Mechanism of deamination by mycobacterial deaminase selectively targeting mutagenic bases.

Nucleobase deaminases are important players in maintaining a stringent nucleobase pool and enhancing genetic diversity via judicious base editing. Here, we delineate the mechanism of Mycobacterium smegmatis deaminase, Msd, found predominantly in Mycobacterium species, that selectively catalyzes the deamination of mutagenic bases. Molecular dynamic studies reveal the dynamic nature of unique structural insertions that cycle between 'closed' and 'open' states, enabling zinc-assisted deamination by occluding the solvent.

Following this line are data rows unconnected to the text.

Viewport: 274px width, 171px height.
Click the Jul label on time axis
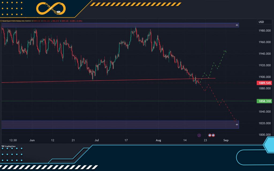pyautogui.click(x=97, y=140)
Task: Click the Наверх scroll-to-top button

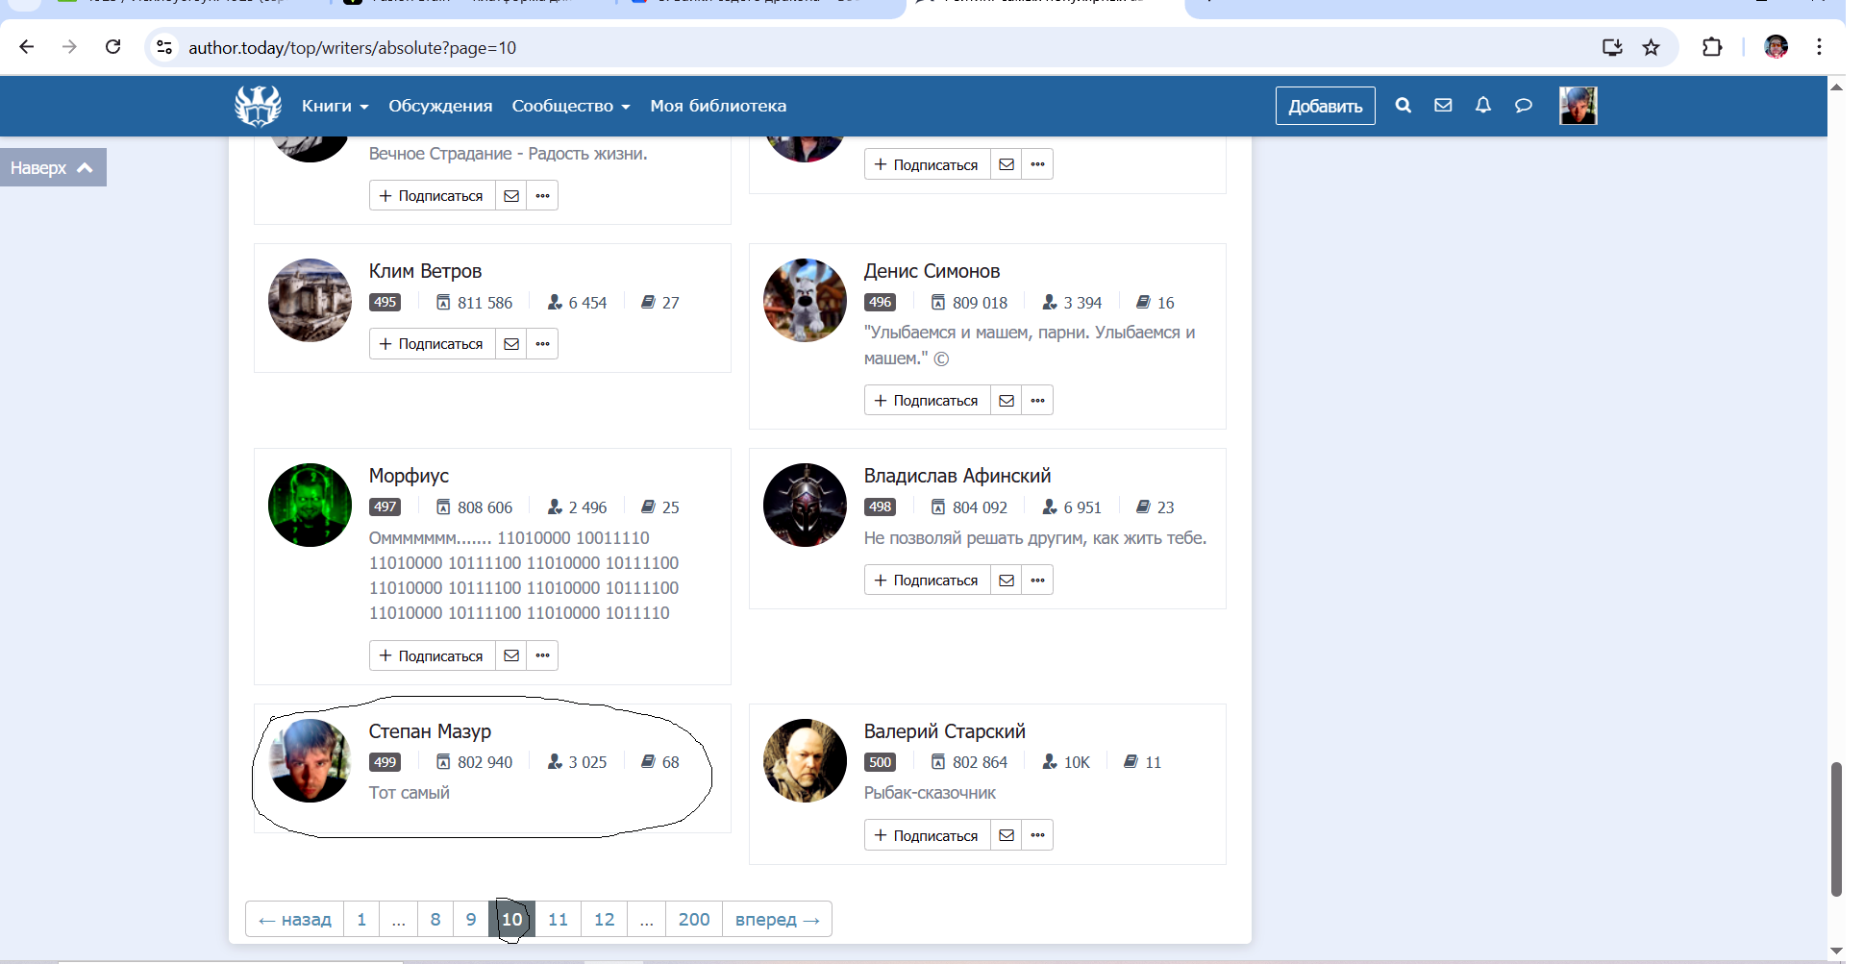Action: tap(53, 167)
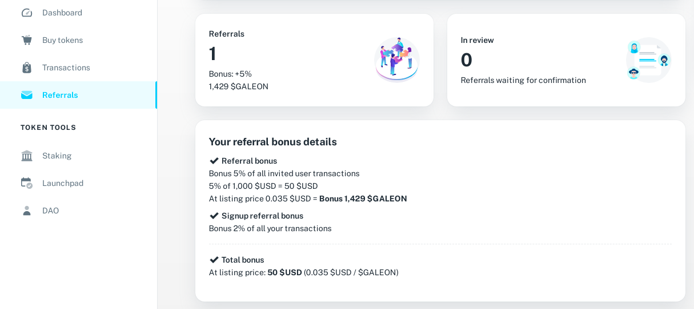694x309 pixels.
Task: Click the Referrals count number 1
Action: [212, 54]
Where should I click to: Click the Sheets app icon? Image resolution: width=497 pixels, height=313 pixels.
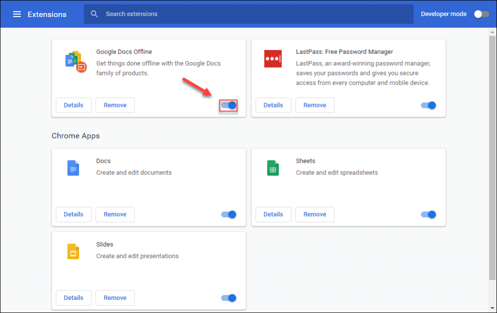click(x=273, y=168)
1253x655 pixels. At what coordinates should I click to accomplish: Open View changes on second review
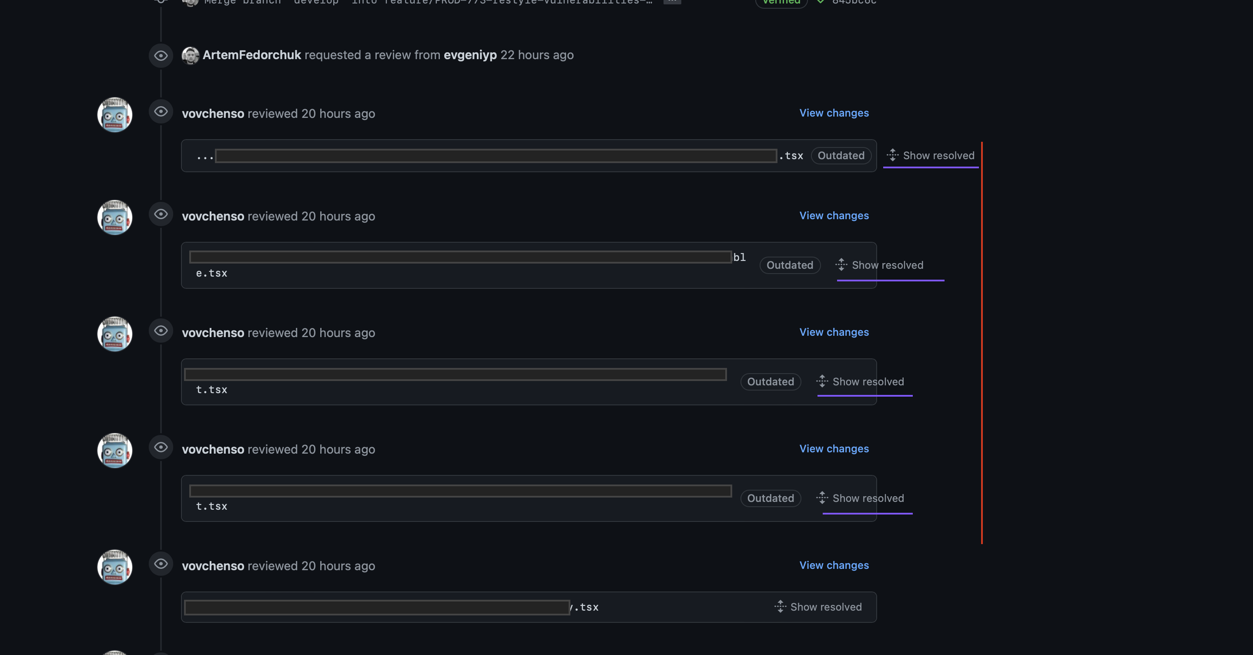(834, 215)
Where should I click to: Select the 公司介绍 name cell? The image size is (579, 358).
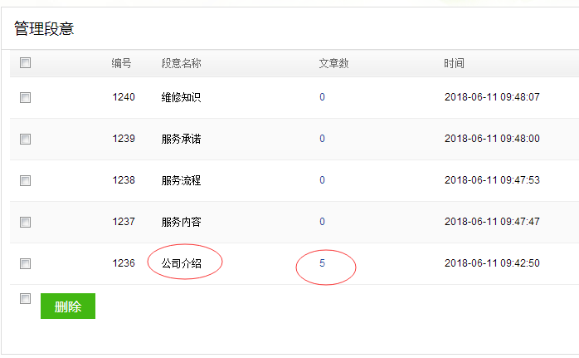(x=182, y=263)
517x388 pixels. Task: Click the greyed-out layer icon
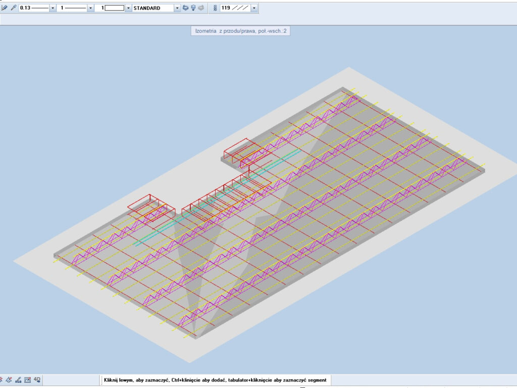coord(201,8)
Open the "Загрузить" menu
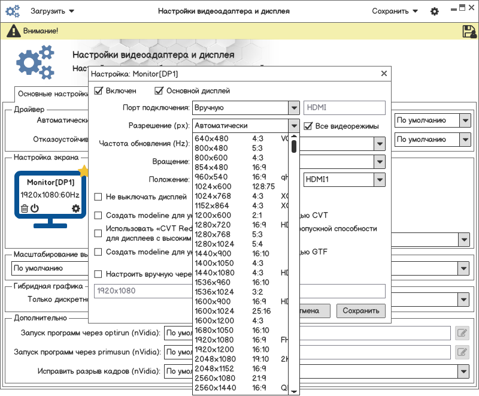Viewport: 479px width, 396px height. pos(52,11)
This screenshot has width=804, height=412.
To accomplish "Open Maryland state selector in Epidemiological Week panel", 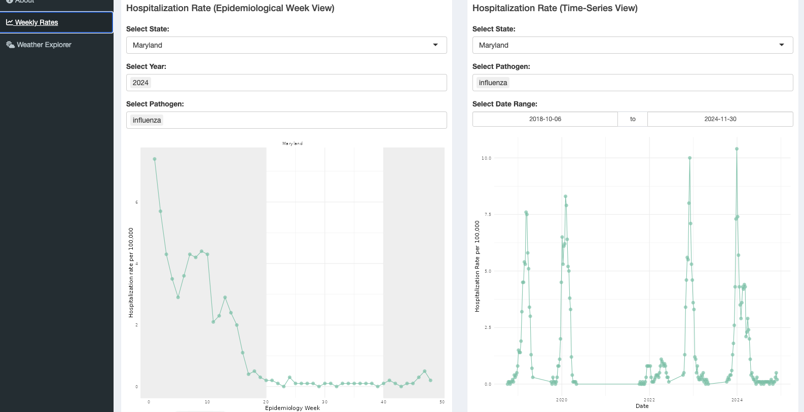I will [279, 45].
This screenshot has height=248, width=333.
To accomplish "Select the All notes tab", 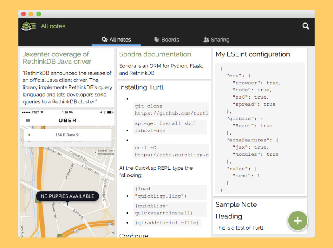I will point(120,40).
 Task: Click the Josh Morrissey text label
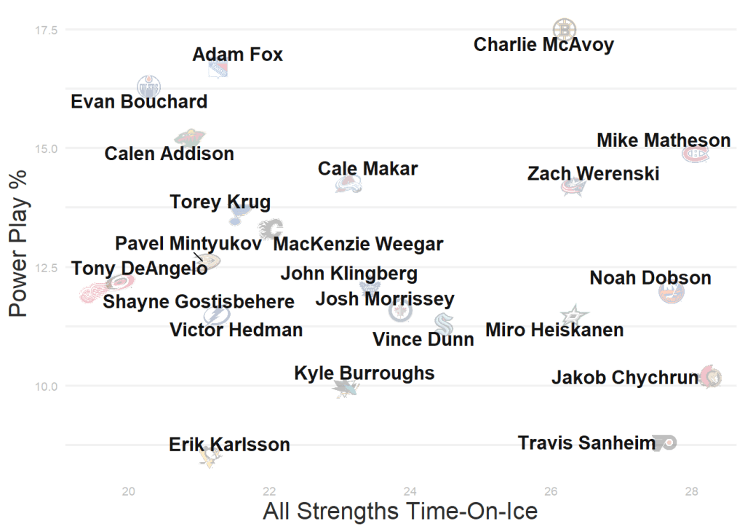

Corroborating X-ray crystallographic and biochemical studies assert that the appropriate length of the two gating loops and proper positioning of the di-proline motif they harbor are paramount to effective closure. Analysis reveals that although both natural base deaminases, guanine and cytosine deaminase, operate via a similar gating mechanism to Msd, they employ topologically differentially placed structural elements to achieve the 'closed' form. The comparison shows that Mycobacterium deaminases lack the dual-proton shuttle, which renders them ineffective for the deamination of natural bases but allows them to selectively target mutagenic s-triazine scaffolds, thereby imparting innate immunity against these drugs. The study highlights how topologically unique insertions in the cytidine deaminase fold play a critical role in harnessing evolutionary versatility, responsible in imparting fidelity for a nucleobase deamination reaction.